<< Chapter < Page Chapter >> Page >

Quarantining

Individuals suspected or known to have been exposed to certain contagious pathogens may be quarantined , or isolated to prevent transmission of the disease to others. Hospitals and other health-care facilities generally set up special wards to isolate patients with particularly hazardous diseases such as tuberculosis or Ebola ( [link] ). Depending on the setting, these wards may be equipped with special air-handling methods, and personnel may implement special protocols to limit the risk of transmission, such as personal protective equipment or the use of chemical disinfectant sprays upon entry and exit of medical personnel.

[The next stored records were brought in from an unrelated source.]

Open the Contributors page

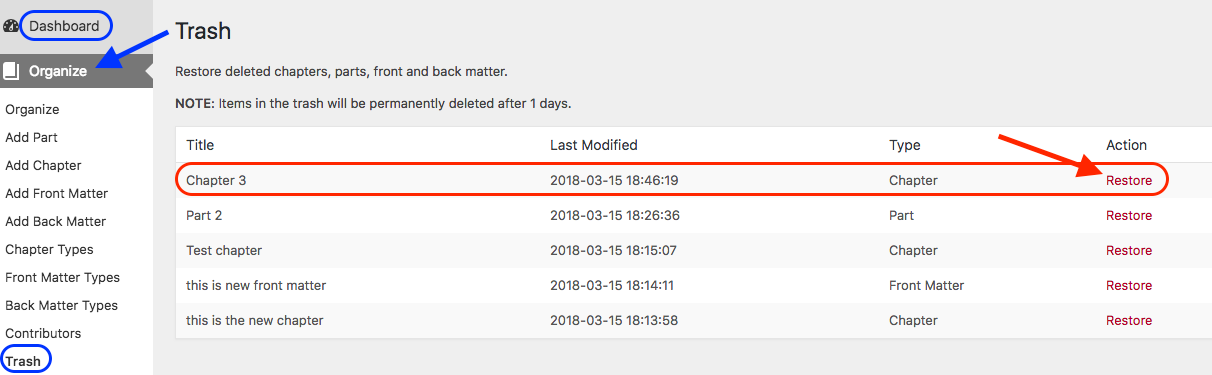(43, 334)
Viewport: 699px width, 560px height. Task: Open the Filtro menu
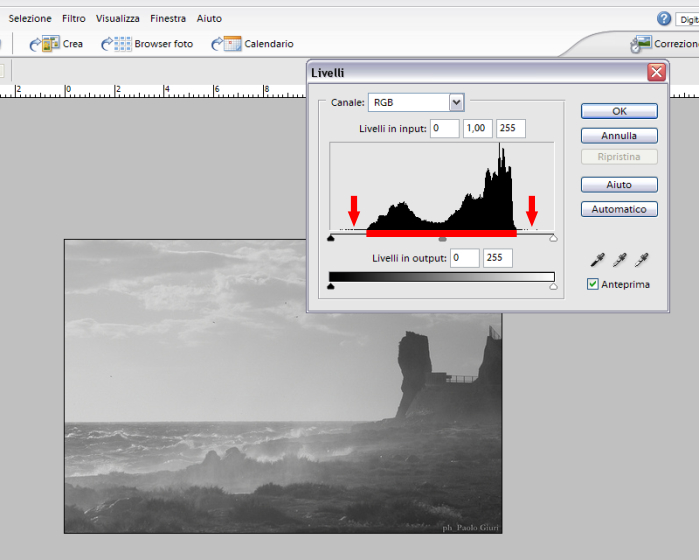[x=73, y=19]
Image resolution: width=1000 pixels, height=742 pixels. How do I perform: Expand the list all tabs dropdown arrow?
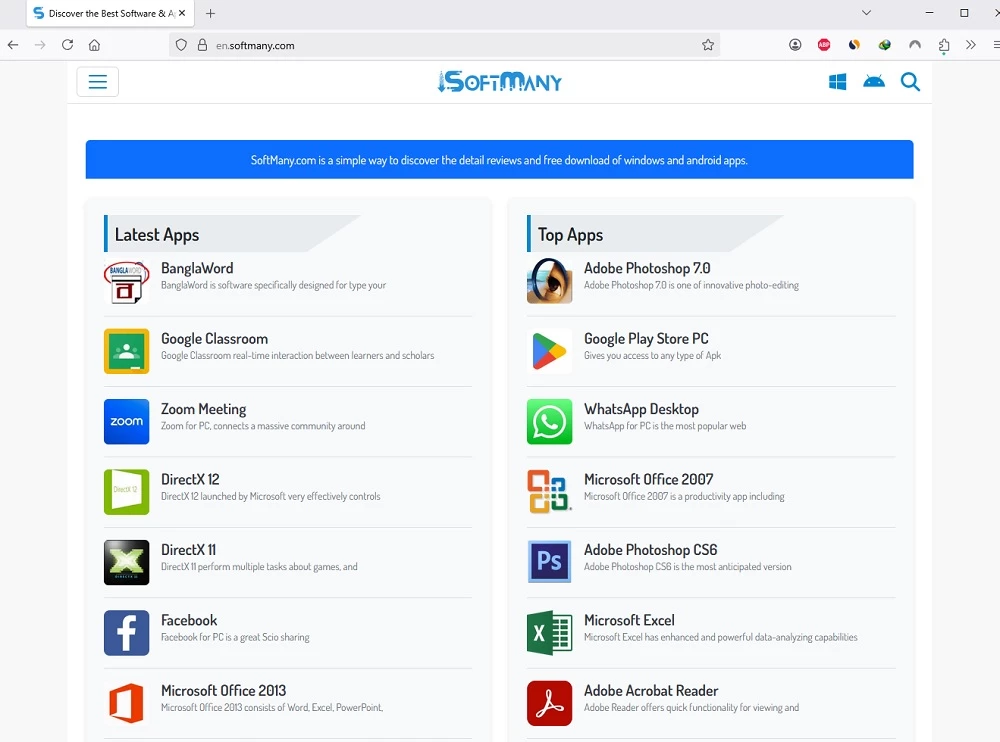(x=867, y=13)
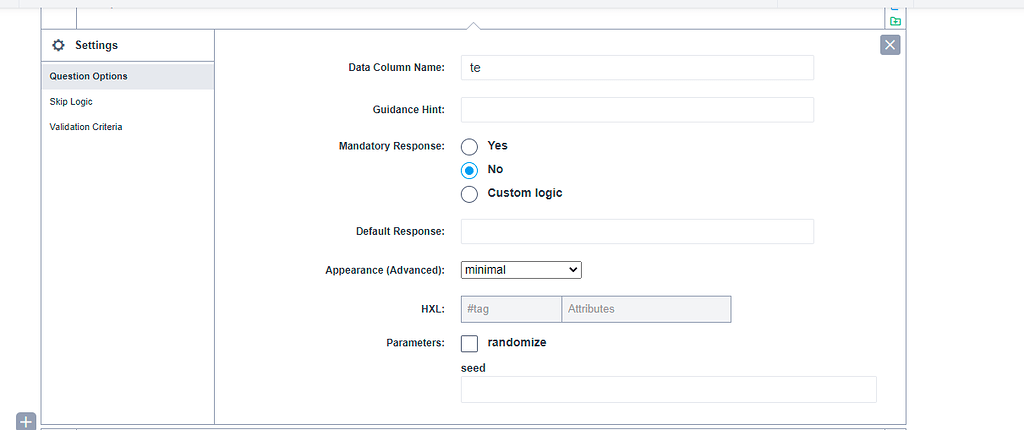Viewport: 1024px width, 430px height.
Task: Open the Question Options tab
Action: [128, 76]
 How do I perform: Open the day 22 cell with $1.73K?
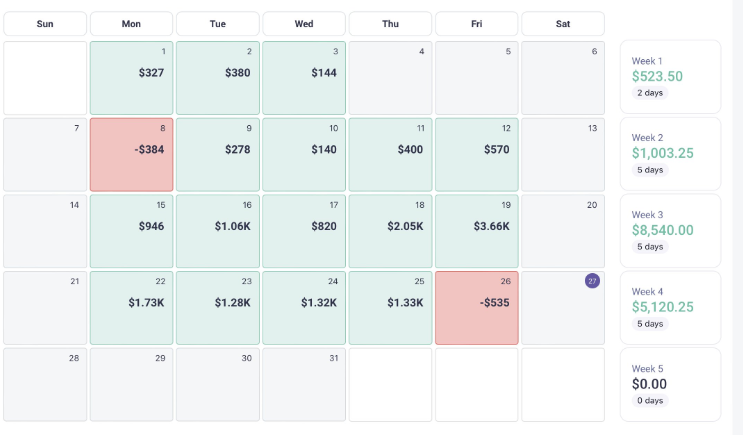(131, 308)
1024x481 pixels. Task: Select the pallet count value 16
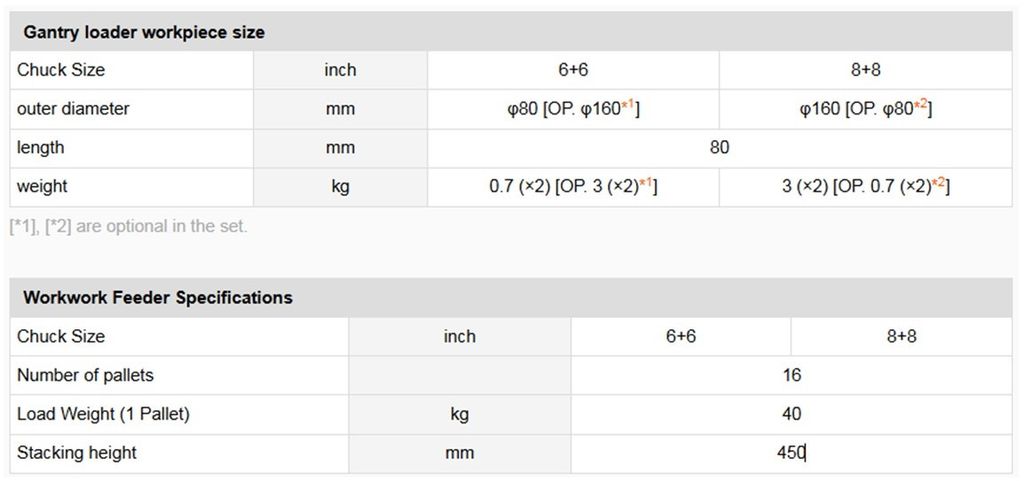pos(791,376)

The duration of the quarantine depends on factors such as the incubation period of the disease and the evidence suggestive of an infection. The patient may be released if signs and symptoms fail to materialize when expected or if preventive treatment can be administered in order to limit the risk of transmission. If the infection is confirmed, the patient may be compelled to remain in isolation until the disease is no longer considered contagious.

In the United States, public health authorities may only quarantine patients for certain diseases, such as cholera , diphtheria , infectious tuberculosis , and strains of influenza capable of causing a pandemic . Individuals entering the United States or moving between states may be quarantined by the CDC if they are suspected of having been exposed to one of these diseases. Although the CDC routinely monitors entry points to the United States for crew or passengers displaying illness, quarantine is rarely implemented.

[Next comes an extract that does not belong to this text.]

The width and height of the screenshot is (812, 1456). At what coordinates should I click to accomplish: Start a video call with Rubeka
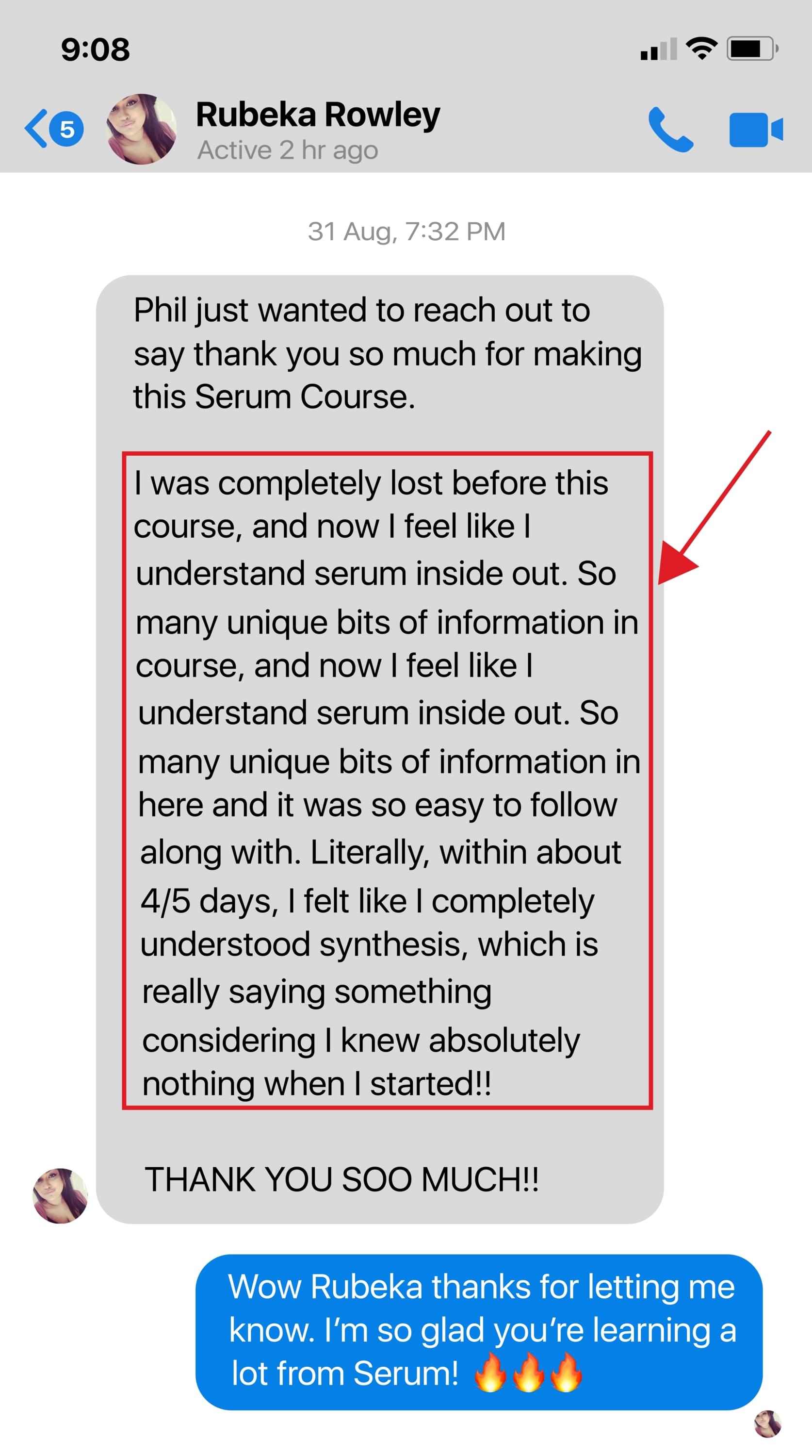tap(756, 130)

a) Photo of a plastic tent next to an airplane b) Photo of beds in a room.
(a) The Aeromedical Biological Containment System (ABCS) is a module designed by the CDC and Department of Defense specifically for transporting highly contagious patients by air. (b) An isolation ward for Ebola patients in Lagos, Nigeria. (credit a: modification of work by Centers for Disease Control and Prevention; credit b: modification of work by CDC Global)

Healthcare-associated (nosocomial) infections

Hospitals, retirement homes, and prisons attract the attention of epidemiologists because these settings are associated with increased incidence of certain diseases. Higher rates of transmission may be caused by characteristics of the environment itself, characteristics of the population, or both. Consequently, special efforts must be taken to limit the risks of infection in these settings.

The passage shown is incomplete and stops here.